Description
This model maps extracted gene names and their short-form abbreviations to HGNC codes using sbiobert_base_cased_mli
Sentence Bert Embeddings. Also, it returns the locus groups and locus types of the genes as aux labels separated by under the metadata.
Predicted Entities
HGNC Codes
, Locus Group
, Locus Type
How to use
document_assembler = DocumentAssembler()\
.setInputCol("text")\
.setOutputCol("document")
sentence_detector = SentenceDetectorDLModel.pretrained("sentence_detector_dl_healthcare","en","clinical/models")\
.setInputCols(["document"])\
.setOutputCol("sentence")
tokenizer = Tokenizer()\
.setInputCols(["sentence"])\
.setOutputCol("token")
word_embeddings = WordEmbeddingsModel.pretrained("embeddings_clinical", "en", "clinical/models")\
.setInputCols(["sentence","token"])\
.setOutputCol("embeddings")
clinical_ner = MedicalNerModel.pretrained("ner_human_phenotype_gene_clinical", "en", "clinical/models")\
.setInputCols(["sentence","token","embeddings"])\
.setOutputCol("ner")
ner_converter = NerConverterInternal()\
.setInputCols(["sentence","token","ner"])\
.setOutputCol("ner_chunk")\
.setWhiteList(['GENE'])
chunk2doc = Chunk2Doc()\
.setInputCols("ner_chunk")\
.setOutputCol("ner_chunk_doc")
sbert_embedder = BertSentenceEmbeddings\
.pretrained("sbiobert_base_cased_mli","en","clinical/models")\
.setInputCols(["ner_chunk_doc"])\
.setOutputCol("sbert_embeddings")
resolver = SentenceEntityResolverModel\
.pretrained("sbiobertresolve_hgnc","en", "clinical/models") \
.setInputCols(["ner_chunk", "sbert_embeddings"]) \
.setOutputCol("resolution")\
.setDistanceFunction("EUCLIDEAN")
nlpPipeline = Pipeline(stages=[document_assembler, sentence_detector, tokenizer, word_embeddings, clinical_ner, ner_converter, chunk2doc, sbert_embedder, resolver])
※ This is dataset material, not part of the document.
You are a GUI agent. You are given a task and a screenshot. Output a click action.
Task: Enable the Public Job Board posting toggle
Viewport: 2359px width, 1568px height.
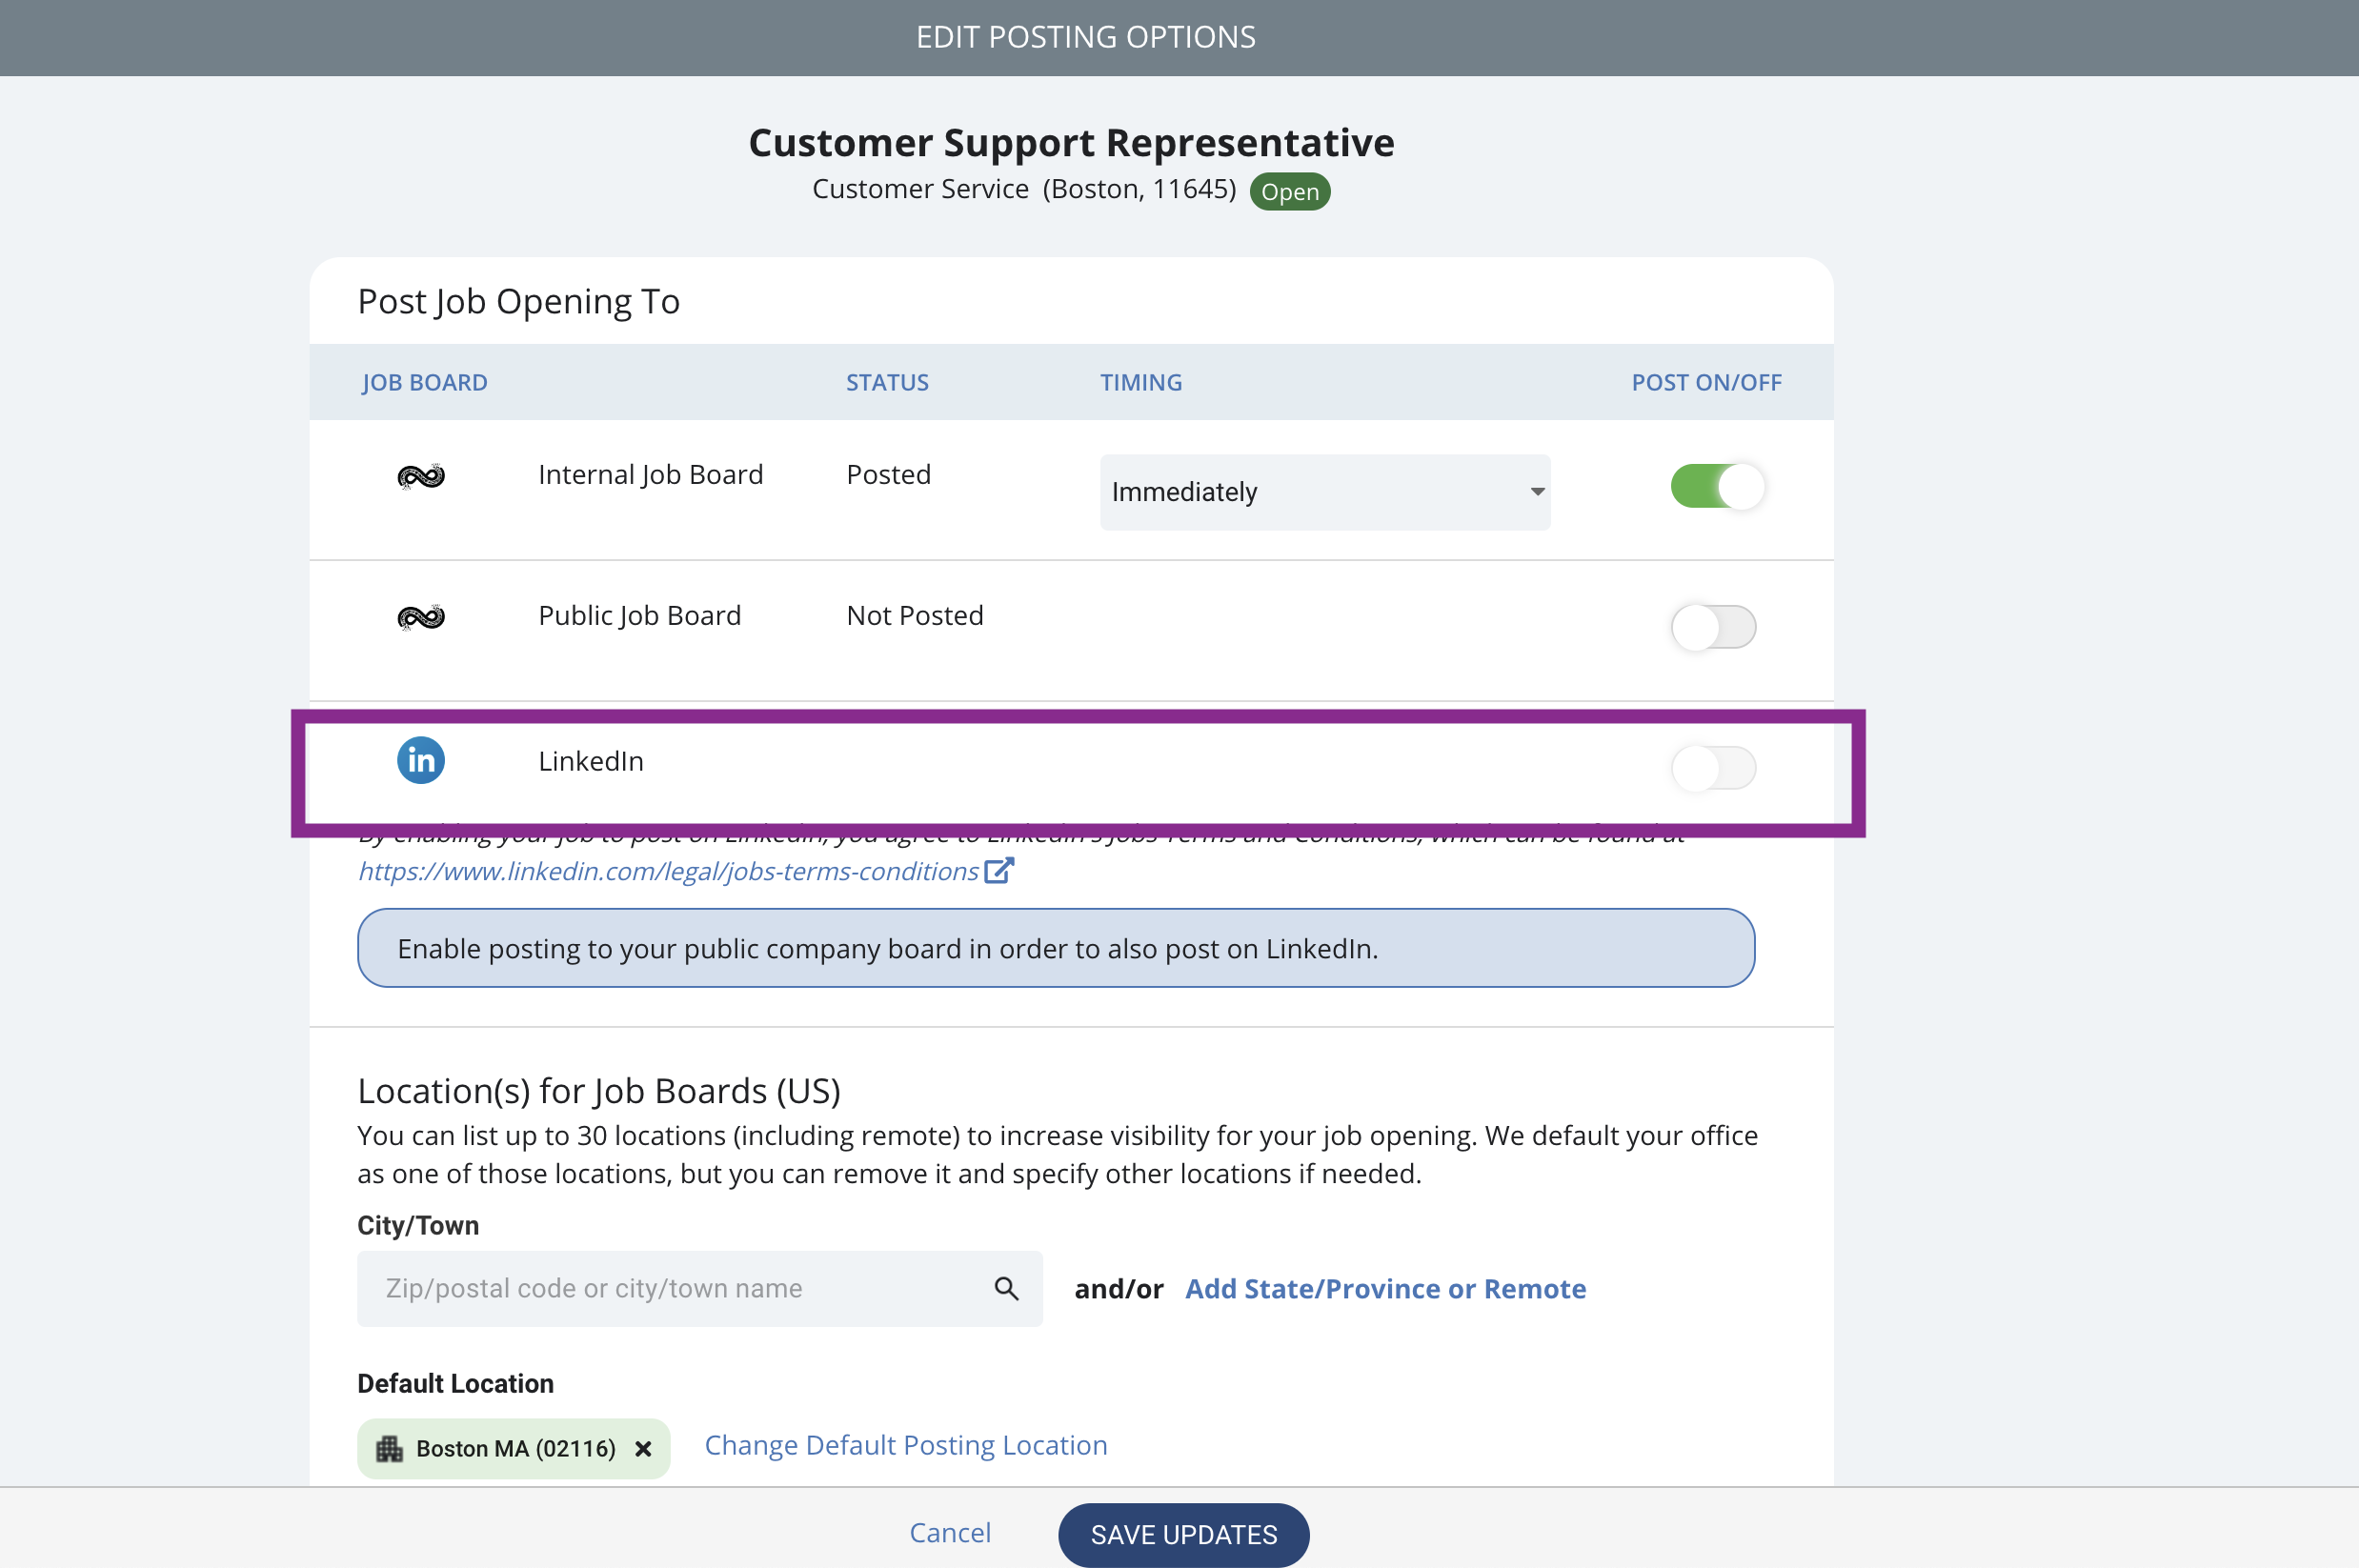pyautogui.click(x=1712, y=628)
clinical_note = ["Recent studies have suggested a potential link between the double homeobox 4 like 20 (pseudogene), also known as DUX4L20, and FBXO48 and RNA guanine-7 methyltransferase "]
data= spark.createDataFrame([clinical_note]).toDF('text')
results = nlpPipeline.fit(data).transform(data)
val document_assembler = new DocumentAssembler()
.setInputCol("text")
.setOutputCol("document")
val sentence_detector = SentenceDetectorDLModel.pretrained("sentence_detector_dl_healthcare","en","clinical/models")
.setInputCols(Array("document"))
.setOutputCol("sentence")
val tokenizer = new Tokenizer()
.setInputCols(Array("sentence"))
.setOutputCol("token")
val word_embeddings = WordEmbeddingsModel.pretrained("embeddings_clinical", "en", "clinical/models")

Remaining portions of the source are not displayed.